Chapter 3
VAUGHN
“Mother. Fucker.”
Carson swears viciously, peering at his leg in the darkness of the garden outside the house.
Still crouched behind a low stone wall, I glance over to him. “What?”
“Just ripped my fucking pants on whatever country bullshit is littered about this hillbilly fucking place.”
Next to me, Sebastian sighs deeply, rolling his eyes and cracking his knuckles. “So?”
“So, these are brand new. And they’re Prada, asshole,” Carson mutters, shooting him a look.
Sebastian exhales again and twists to roll his eyes at me. “Why the fuck do we invite Ken to these things?”
“Bitch, I will fuck you like Barbie,” Carson hisses in the darkness, which makes Sebastian and me snort quietly.

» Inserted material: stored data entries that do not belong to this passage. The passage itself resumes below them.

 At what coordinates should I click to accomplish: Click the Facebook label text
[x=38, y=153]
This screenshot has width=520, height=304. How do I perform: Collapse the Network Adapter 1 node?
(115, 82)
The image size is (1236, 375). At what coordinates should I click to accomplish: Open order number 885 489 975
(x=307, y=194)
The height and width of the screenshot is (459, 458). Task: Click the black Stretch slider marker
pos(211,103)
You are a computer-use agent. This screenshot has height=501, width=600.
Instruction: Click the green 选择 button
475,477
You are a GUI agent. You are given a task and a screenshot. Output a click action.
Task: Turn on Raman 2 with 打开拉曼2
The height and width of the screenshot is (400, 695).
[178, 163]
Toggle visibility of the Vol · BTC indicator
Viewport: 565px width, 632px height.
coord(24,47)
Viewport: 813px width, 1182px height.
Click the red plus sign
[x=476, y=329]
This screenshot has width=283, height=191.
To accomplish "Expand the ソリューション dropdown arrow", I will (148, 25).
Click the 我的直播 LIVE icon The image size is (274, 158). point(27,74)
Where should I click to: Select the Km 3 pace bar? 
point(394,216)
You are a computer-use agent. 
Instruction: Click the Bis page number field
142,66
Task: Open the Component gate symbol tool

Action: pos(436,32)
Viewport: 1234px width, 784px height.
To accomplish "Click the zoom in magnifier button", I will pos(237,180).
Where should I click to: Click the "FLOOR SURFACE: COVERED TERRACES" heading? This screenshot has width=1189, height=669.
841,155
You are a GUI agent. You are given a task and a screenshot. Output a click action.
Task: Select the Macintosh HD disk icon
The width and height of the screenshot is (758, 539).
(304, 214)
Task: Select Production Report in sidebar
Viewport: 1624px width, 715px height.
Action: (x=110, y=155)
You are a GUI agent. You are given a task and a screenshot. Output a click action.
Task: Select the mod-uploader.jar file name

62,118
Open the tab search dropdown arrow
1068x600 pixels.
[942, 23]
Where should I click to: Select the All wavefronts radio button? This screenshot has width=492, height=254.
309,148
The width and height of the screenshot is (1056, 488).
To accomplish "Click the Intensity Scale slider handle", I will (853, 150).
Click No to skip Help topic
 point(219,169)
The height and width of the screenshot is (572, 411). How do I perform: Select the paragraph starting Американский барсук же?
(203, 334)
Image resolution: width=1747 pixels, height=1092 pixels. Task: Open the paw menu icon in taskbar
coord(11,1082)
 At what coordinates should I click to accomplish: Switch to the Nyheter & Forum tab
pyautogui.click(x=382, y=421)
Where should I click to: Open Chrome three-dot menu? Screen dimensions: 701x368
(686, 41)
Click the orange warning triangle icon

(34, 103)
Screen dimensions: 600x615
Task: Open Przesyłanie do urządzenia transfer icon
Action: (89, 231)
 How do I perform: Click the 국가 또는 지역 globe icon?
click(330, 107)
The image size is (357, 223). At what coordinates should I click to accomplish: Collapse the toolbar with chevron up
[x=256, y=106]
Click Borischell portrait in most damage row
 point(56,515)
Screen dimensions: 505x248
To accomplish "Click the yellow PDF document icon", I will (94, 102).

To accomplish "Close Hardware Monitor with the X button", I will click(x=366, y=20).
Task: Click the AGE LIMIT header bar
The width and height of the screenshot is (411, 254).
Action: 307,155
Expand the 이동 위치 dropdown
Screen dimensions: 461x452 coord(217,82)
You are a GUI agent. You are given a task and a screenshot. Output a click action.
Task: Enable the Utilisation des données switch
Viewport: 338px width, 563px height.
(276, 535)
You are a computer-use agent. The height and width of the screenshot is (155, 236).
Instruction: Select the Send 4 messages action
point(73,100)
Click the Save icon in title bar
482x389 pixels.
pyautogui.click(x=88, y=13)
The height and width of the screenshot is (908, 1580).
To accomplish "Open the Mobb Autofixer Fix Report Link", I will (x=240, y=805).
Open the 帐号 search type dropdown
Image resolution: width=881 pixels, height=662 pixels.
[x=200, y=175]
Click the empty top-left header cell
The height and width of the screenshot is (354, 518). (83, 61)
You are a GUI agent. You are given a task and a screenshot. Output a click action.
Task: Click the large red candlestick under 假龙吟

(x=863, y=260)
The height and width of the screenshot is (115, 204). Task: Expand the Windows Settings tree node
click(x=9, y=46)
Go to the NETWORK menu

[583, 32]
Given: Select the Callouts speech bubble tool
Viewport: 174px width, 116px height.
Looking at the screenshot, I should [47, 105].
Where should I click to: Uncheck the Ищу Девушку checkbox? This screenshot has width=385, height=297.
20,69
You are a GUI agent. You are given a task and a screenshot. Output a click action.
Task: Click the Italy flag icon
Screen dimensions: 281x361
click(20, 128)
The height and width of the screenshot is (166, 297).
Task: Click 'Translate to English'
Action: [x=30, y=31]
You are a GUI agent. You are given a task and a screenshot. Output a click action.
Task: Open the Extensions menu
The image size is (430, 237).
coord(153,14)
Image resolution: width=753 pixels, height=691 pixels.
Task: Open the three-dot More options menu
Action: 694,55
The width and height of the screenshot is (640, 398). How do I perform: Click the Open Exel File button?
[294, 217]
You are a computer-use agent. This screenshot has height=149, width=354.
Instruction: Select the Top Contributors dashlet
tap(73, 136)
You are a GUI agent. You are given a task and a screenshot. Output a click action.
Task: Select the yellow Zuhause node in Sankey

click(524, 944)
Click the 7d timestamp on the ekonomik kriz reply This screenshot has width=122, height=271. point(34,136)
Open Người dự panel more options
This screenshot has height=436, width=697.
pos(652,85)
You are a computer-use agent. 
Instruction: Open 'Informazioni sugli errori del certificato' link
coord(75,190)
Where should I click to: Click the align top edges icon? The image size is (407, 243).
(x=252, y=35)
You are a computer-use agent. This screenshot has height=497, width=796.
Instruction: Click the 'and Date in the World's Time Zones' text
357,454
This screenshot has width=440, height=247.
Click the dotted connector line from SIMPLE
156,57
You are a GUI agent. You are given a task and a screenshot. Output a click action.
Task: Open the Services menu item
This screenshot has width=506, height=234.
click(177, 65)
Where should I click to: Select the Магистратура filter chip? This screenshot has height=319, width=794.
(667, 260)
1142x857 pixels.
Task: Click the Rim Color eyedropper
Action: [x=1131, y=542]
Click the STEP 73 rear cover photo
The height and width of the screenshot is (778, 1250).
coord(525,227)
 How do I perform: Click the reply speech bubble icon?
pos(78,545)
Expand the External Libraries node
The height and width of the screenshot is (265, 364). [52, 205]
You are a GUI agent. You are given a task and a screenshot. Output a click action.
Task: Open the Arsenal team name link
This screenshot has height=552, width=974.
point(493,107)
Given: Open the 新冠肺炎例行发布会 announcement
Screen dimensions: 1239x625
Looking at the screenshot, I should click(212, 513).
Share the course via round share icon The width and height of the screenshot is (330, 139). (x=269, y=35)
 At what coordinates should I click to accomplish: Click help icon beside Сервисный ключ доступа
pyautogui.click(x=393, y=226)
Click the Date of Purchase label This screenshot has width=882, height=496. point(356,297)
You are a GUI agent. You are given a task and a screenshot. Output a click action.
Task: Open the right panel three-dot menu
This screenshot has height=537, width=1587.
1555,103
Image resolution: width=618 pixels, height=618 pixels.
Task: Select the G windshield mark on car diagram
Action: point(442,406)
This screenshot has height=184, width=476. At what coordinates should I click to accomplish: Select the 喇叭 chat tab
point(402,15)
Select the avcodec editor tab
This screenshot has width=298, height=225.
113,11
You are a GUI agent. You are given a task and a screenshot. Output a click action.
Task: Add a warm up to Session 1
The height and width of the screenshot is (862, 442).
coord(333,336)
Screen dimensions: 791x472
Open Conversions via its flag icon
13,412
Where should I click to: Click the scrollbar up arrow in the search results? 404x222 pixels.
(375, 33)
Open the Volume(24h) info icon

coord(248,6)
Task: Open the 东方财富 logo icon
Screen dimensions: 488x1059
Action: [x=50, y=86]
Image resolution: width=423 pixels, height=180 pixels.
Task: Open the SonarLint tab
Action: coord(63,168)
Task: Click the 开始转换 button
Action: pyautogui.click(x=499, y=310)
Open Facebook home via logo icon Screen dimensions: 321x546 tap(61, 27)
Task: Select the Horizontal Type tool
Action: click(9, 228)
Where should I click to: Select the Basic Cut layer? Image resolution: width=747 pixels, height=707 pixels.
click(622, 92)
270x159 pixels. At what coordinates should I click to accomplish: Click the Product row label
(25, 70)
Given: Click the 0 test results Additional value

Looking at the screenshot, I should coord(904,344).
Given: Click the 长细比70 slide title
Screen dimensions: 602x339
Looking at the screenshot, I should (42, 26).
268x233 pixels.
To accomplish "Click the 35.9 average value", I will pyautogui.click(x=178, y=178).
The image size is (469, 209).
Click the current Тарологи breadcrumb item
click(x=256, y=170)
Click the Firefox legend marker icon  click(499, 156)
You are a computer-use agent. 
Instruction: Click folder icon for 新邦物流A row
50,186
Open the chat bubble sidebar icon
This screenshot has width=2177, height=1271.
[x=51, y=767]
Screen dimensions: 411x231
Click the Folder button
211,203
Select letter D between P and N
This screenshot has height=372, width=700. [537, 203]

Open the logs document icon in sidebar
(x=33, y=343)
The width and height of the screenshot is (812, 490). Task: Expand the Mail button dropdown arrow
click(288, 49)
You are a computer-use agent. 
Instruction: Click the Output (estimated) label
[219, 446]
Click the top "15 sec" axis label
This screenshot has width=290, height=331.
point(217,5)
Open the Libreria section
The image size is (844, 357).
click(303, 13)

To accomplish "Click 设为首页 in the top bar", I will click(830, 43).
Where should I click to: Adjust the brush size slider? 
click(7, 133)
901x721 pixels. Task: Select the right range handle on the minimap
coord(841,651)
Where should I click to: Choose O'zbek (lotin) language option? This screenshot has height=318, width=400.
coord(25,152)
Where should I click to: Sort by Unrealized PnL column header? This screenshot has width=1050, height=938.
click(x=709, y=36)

“Dude, Ken doesn’t have a dick, and Barbie doesn’t have any holes at all.”
“Then I’ll cut new holes in you and fuck those.”
“With what dick, Ken-doll.”
I clear my throat. “If you two are done, could we shut up for half a second so as not to fuck this up entirely?”
On the one hand, being friends with these two is like living with toddlers on a perpetual sugar high. Or especially manic, leg-humping Jack Russell puppies.
On the other, I know I couldn’t survive without them.
The four of us—Carson, Sebastian, Gideon, and me—came up through the Syndicate ranks together. We got our start in the same warehouse in Queens, as low-level nothings packaging Syndicate narcotics for sale.
The Syndicate has a way…or at least used to…of picking up strays like us at a young age. Technically, I think Seb was the youngest. They found him when he was six after he ran away from some evil fucking uncle he was living with. That's where his particular brand of malice and brutality comes from.
I was seven and, along with my younger brother Val, was also running from a broken home when the Syndicate found us.
Carson, manic prince of darkness that he is, came next, maybe a year after Val and me.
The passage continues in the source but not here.